— REQUIRED WORK —
What is needed here is each entry reproduced exactly, without its pictures.

===== EXTRACTED DATA

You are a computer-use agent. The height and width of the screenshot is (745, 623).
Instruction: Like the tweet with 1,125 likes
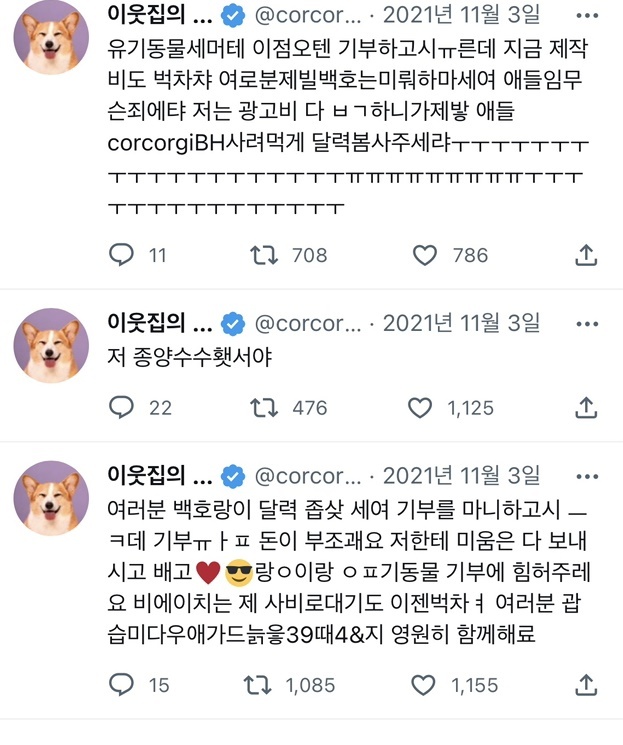tap(418, 407)
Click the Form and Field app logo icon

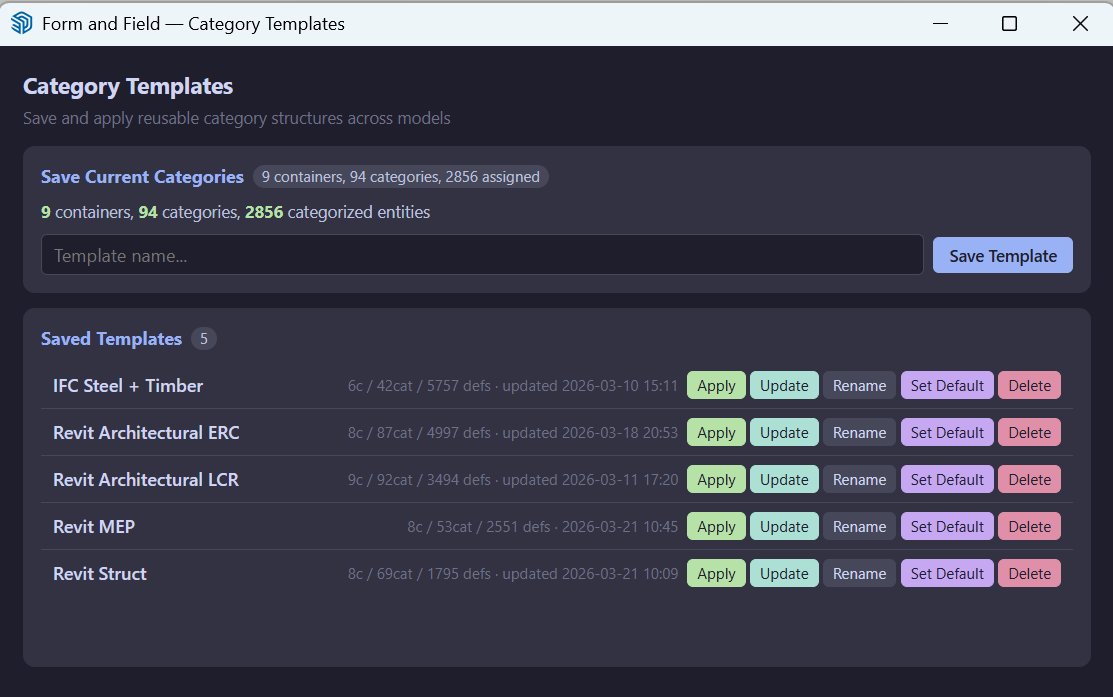(22, 22)
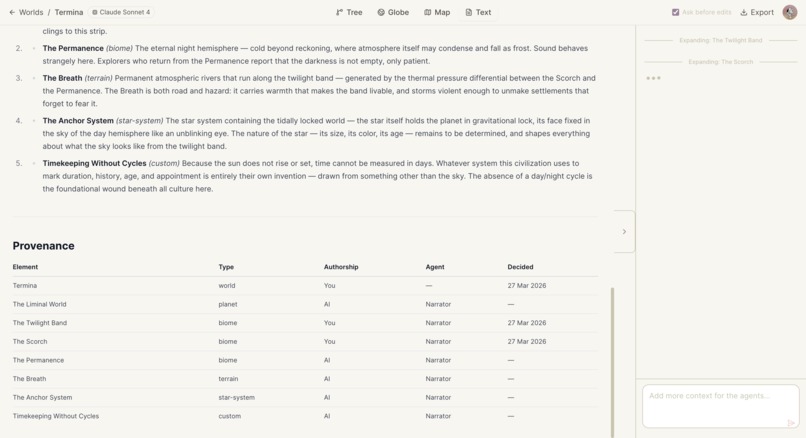Open the Map view
This screenshot has height=438, width=806.
[437, 12]
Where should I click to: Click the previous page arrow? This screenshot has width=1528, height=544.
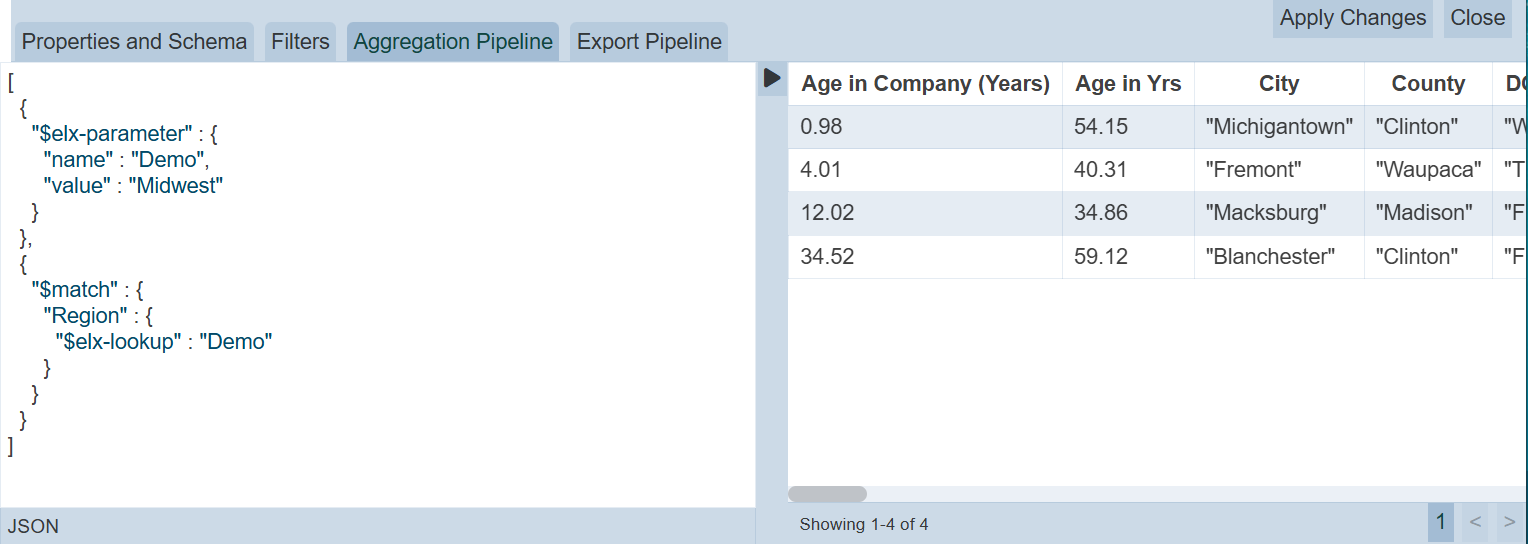tap(1474, 522)
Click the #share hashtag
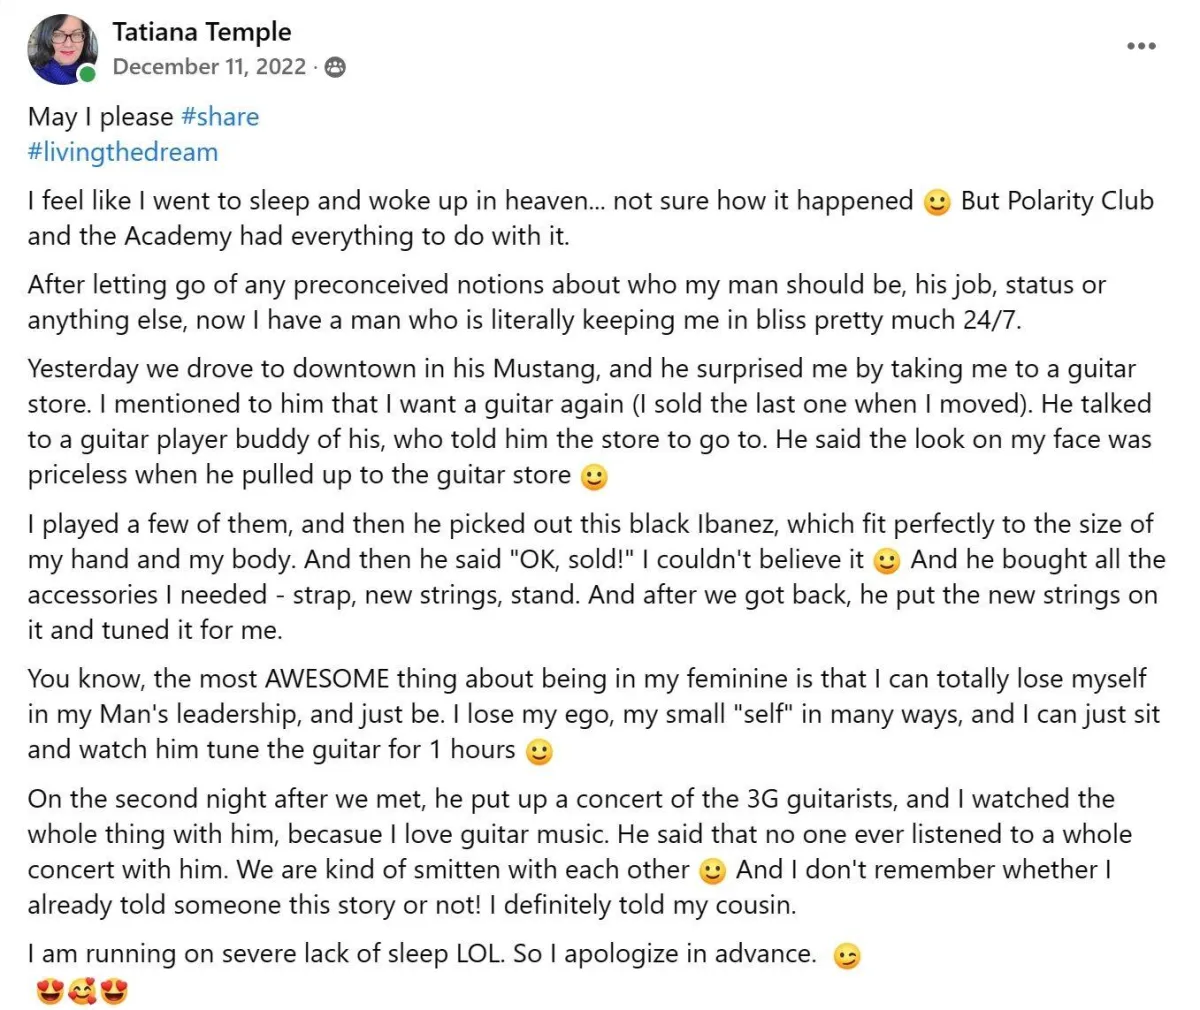The height and width of the screenshot is (1010, 1200). click(220, 117)
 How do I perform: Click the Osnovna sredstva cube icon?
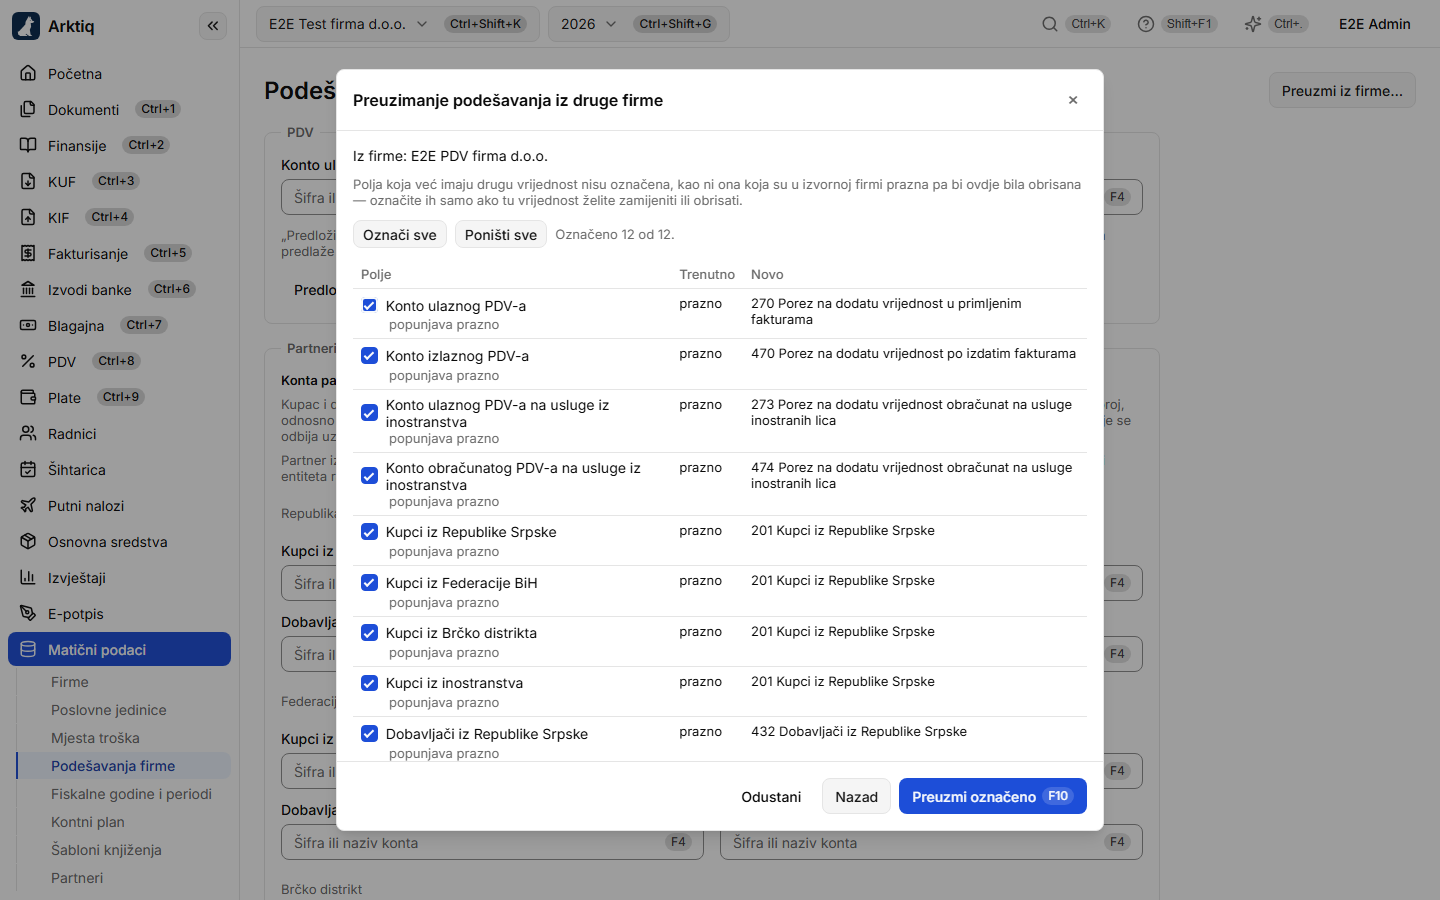pos(28,541)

==========

— RESULT —
You are a computer-use agent. The height and width of the screenshot is (745, 623).
Instruction: Like the tweet with 1,125 likes
tap(418, 407)
Click the Form and Field app logo icon

(22, 22)
Open the Map view
This screenshot has height=438, width=806.
[437, 12]
Where should I click to: Click the previous page arrow? This screenshot has width=1528, height=544.
tap(1474, 522)
Click the #share hashtag
The height and width of the screenshot is (1010, 1200). click(220, 117)
 How do I perform: Click the Osnovna sredstva cube icon?
pos(28,541)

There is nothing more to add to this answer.